Liquid phase transport requires high-pressure pumping systems but allows much higher capacity operation; as high as 3.8 Mtpa compared to only 1.1 Mtpa with compressor-boosted gas phase transport. When using a depleted reservoir as the storage medium, high pressure liquid operation may cause several operational concerns such as low temperature and hydrate issues. This is due to the large pressure differential between pipeline and wellhead causing excessive JT cooling (Figure 3). A solution to this is to transport in the gas phase during early injection period and switch to liquid phase via high-pressure pumping as the reservoir pressure increases (late injection).
Compressor/Pumping System
Compression/pumping (Figure 4) with subcritical liquefaction discussed in the study conducted by GE Oil and Gas[3] is considered as fit-for-purpose for this case study. Compressors transport CO2 in gas phase when the reservoir pressure is low.
As soon as the reservoir pressure exceeds the minimum pressure to allow liquid-phase transport, they will be used to bring the CO2 to a subcritical pressure (typically 870 psig) and cool it to 70°F to liquefy the CO2. Pump(s) are then used to bring the dense fluid to the final pressure required to transport liquid CO2.
Control Philosophy
The operating procedures when transporting CO2 in gas phase, similar to the Dutch ROAD project[2], are:
On a shutdown, empty the pipeline to the well to minimize condensation in the pipeline
On startup/restart, start the flow to the well as soon as possible to minimize slugging, and
Assess the wellhead’s capabilities in handling slugs when refitting legacy wells.
CO2 Impurities
CO2 is rarely, if ever, transported in a pure, single-component compound. Several impurities, shown in Table 1, associated with effluents from various industries cause several operational challenges.

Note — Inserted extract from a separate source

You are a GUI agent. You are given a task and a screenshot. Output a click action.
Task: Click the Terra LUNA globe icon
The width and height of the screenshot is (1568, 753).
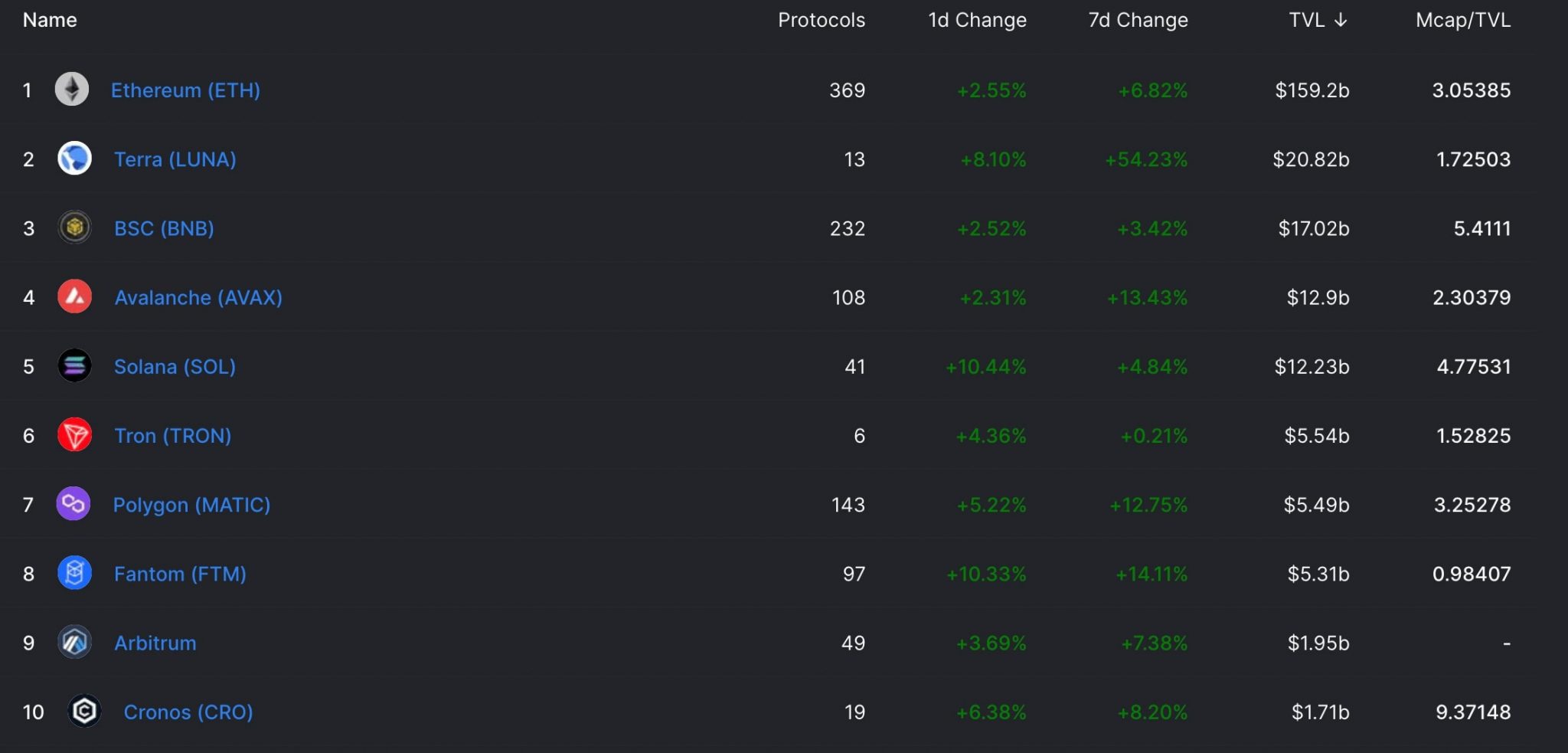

Free water is the most undesirable impurity as it can form hydrate plug(s) blocking the line when the pressure and temperature are favorable for hydrate formation as shown in Figure 3. These impurities may also present issues in undesirable two-phase flow, corrosion, and asset integrity. Figure 5 shows an example of phase envelope shift due to impurities.

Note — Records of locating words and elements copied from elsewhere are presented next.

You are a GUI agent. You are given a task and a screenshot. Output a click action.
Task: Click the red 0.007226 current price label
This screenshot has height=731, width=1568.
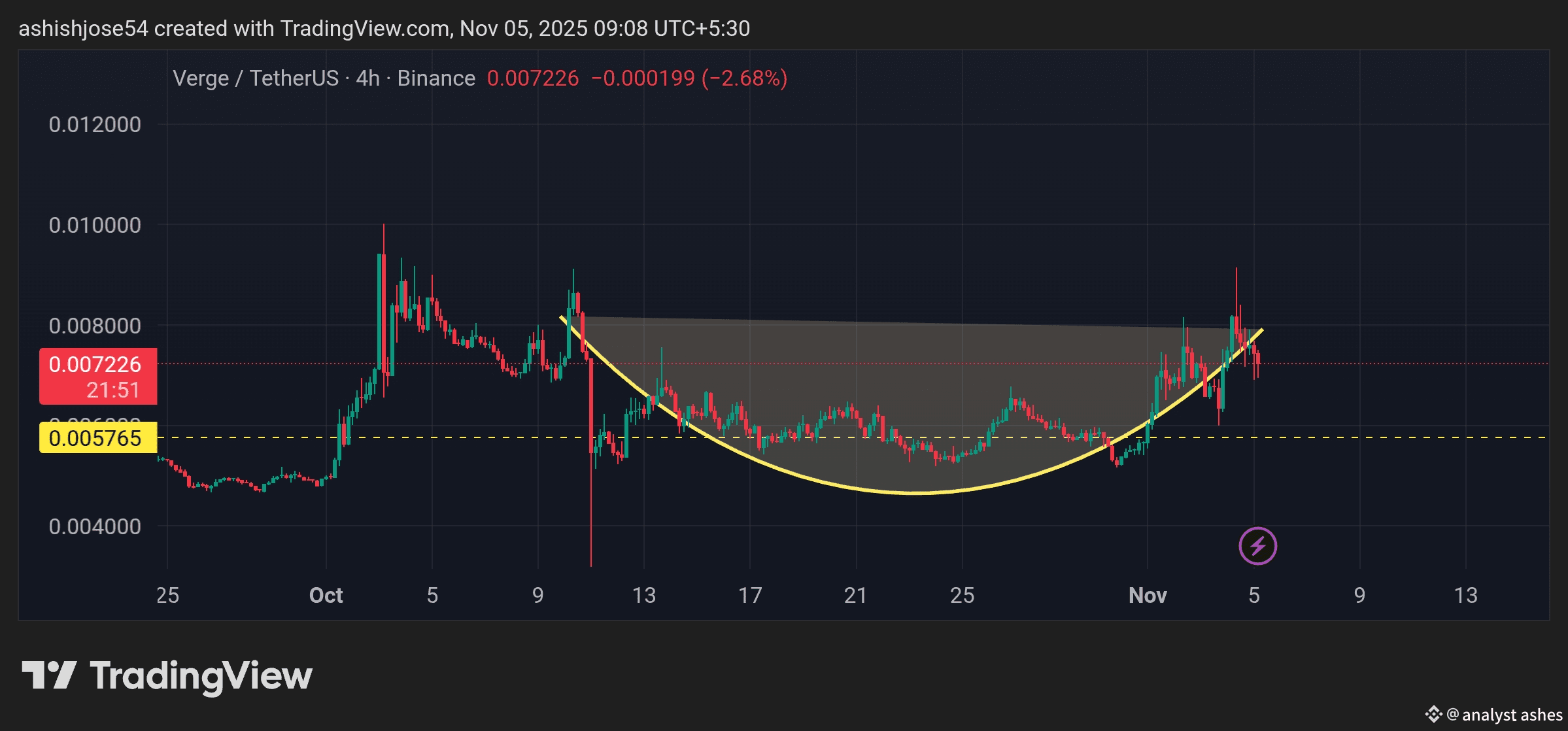pos(95,364)
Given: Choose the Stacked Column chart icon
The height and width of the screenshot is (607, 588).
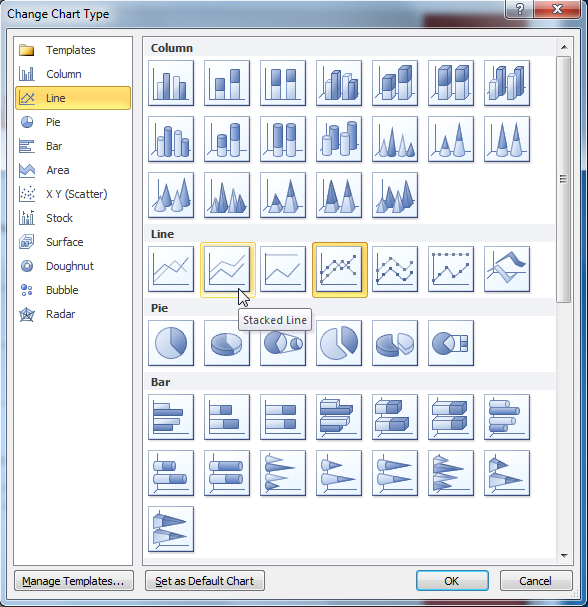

CO2 Source & Preconditioning
The CO2 impurities are dependent on the type of the CO2 emitter plants[6] which require preconditioning processes prior to transportation. A few examples of potential plants for the source gas are natural gas-fired utility plants, coal-fired utility chemical plants, refineries and nuclear plants. The CO2 preconditioning requirements vary but typically consist of gas dehydration, oxygen removal, H2S removal, particulate matters removal, as well as NOx and SOx removal.
Material Considerations
Re-purposing gas transmission lines for high-pressure CO2 service requires a careful consideration of the material properties and corrosion consequences associated with a change of service. Here are some:
Wet CO2
Other Impurities (NOx, SO, H2S, and O2)
Low-Temperature Embrittlement
Mechanical Damage (Erosion, Vibration, Fatigue, etc.)
Wet CO2
Wet CO2 is extremely corrosive to carbon steel, especially at high flow velocities. Existing CO2 corrosion models such as NORSOK can be useful in providing conservative estimates of corrosion rates in wet CO2 service. The same state of knowledge is not as mature for supercritical CO2, but the expectation is that carbon steel and low-alloy steel materials, especially ferritic steels, will be similarly attacked[4].
It is worth noting that there has also been limited work in the area of qualifying corrosion inhibitors for supercritical CO2 transport, but basic autoclave exposure has shown that conventional corrosion inhibitors offer substantial protection[5]. The downside is that strongly surface-active inhibitors are known to impact downhole injectivity.
Other Impurities (NOx, SO, H2S, and O2)
There are other impurities (NOx, SO, H2S, and O2 per Table 1 above) that can also be aggressive to carbon steel pipelines. The mitigation for these is similar to that required for CO2 corrosion management – long-term reliable and effective dehydration of the process gas;
Low-Temperature Embrittlement
Well/Pipeline existing materials need to be evaluated for the risk of low-temperature embrittlement. Depending upon how the system is operated, JT cooling can be severe, potentially resulting in temperatures lower than material’s ductile/brittle transition temperature, especially when CO2 is transported in liquid phase (high pressure) and cools across a choke to be injected into a depleted reservoir at low pressure.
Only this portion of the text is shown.